Ölenler ve ayrılanlar konuşmaz…

Yayın Tarihi: 05/04/21 07:00
okuma süresi: 7 dak.
  • Bu nedenle dostlar Bir zamanlar Kıbrıs Filmini eleştirirken bu kadar acımasız olmayın. Karısından, kocasından, çocuklarından bir daha buluşmamak üzere ayrılan insanlara saygınız olsun.
  • Bu Film sadece tüm bunları bir kez daha hatırlattı herkese, herkes bir şeyler söyledi kendince ama iki grup insan sustu bu film karşısında; Birincisi bu savaşta ölenler, ikincisi de savaşta sevdiklerini kaybedenler.
  • Ve yeri gelmişken şunu da söylemek lazım, O bazılarının nefret ettiği Türk askeri, yalnızca Rumlar tarafından katledilen Kıbrıslı Türkleri değil, Faşist Rumlar tarafından öldürülen Sosyalist Rumları da kurtarmıştır. Rum sevici kardeşlerimiz bunu da unutmasın…

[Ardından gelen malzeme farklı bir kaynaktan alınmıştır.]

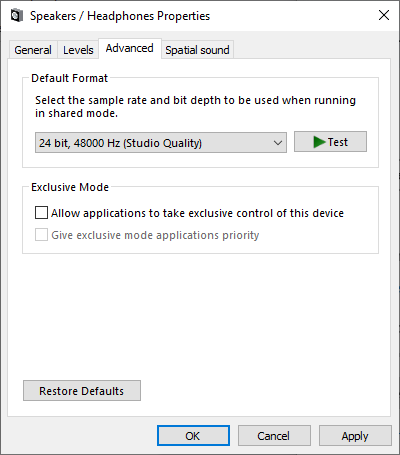This screenshot has width=400, height=455.
Task: Tick Give exclusive mode applications priority checkbox
Action: click(41, 235)
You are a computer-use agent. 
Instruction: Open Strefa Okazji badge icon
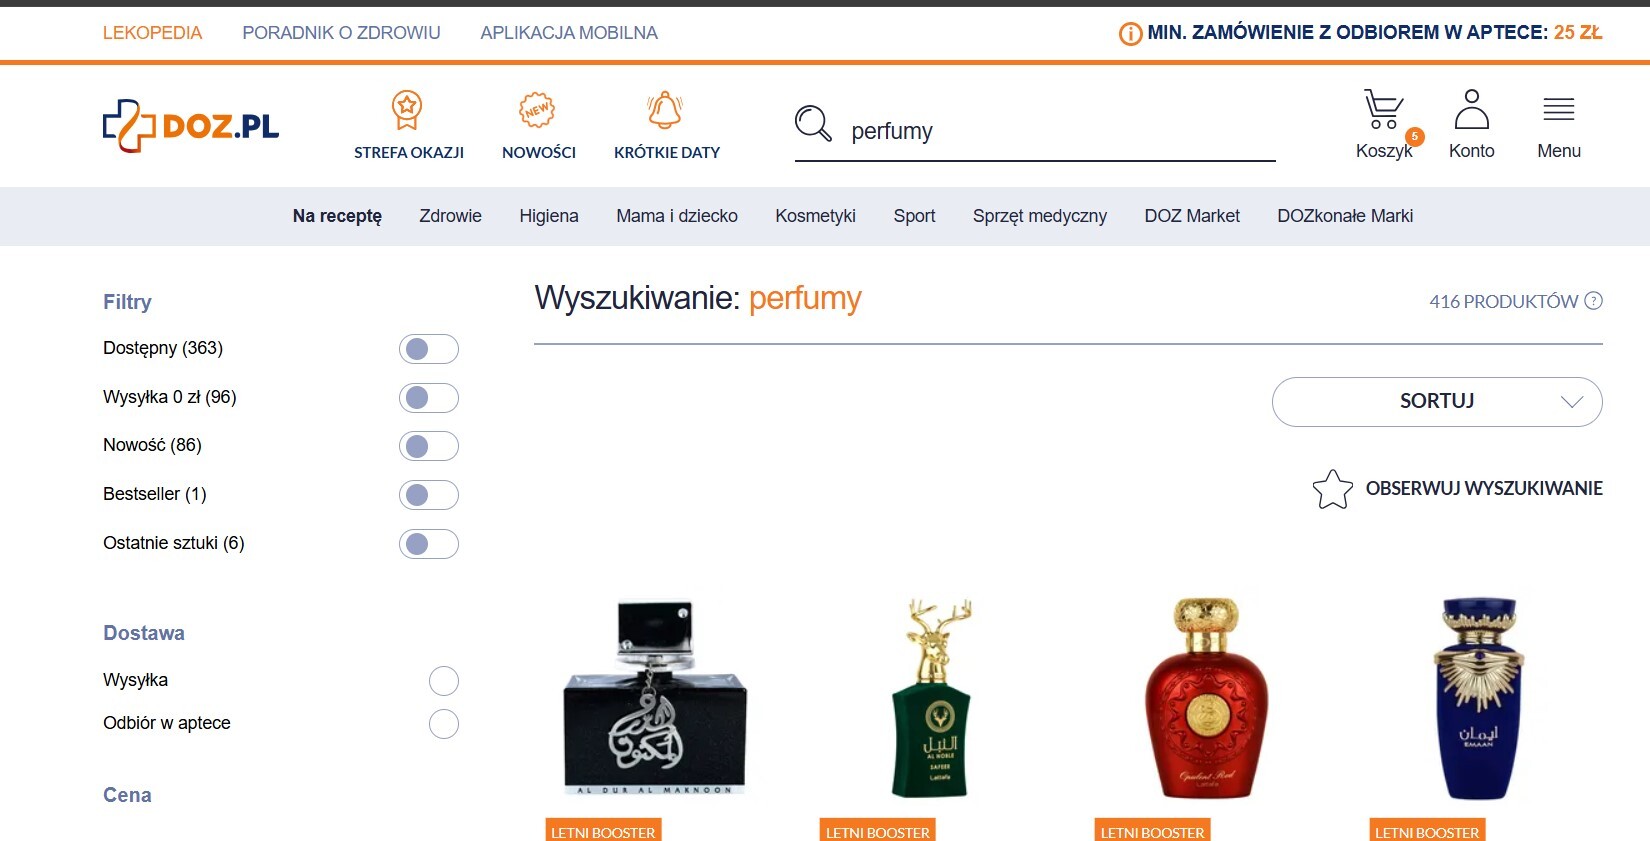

Aslında Cuma günü yazmam gereken bir yazıydı bu. Bir zamanlar Kıbrıs filmine yönelik ülke genelinde sayıca az ama yine her zaman olduğu gibi yüksek sesle tepki gösterenlerin neden olduğu gürültü. Filmin değerlendirmesine geçmeden önce hayatım boyunca hep şaşırdığım ama artık alıştığım bir anımı anlatmak istiyorum. Yıl 1999; henüz gazeteci bile değilim. Radyo-Televizyon- SİNEMA bölümü öğrencisiyim ve harçlığımı çıkarabilmek için bir gazetede yarı zamanlı çalışıyorum. Muhabir diyelim denirse...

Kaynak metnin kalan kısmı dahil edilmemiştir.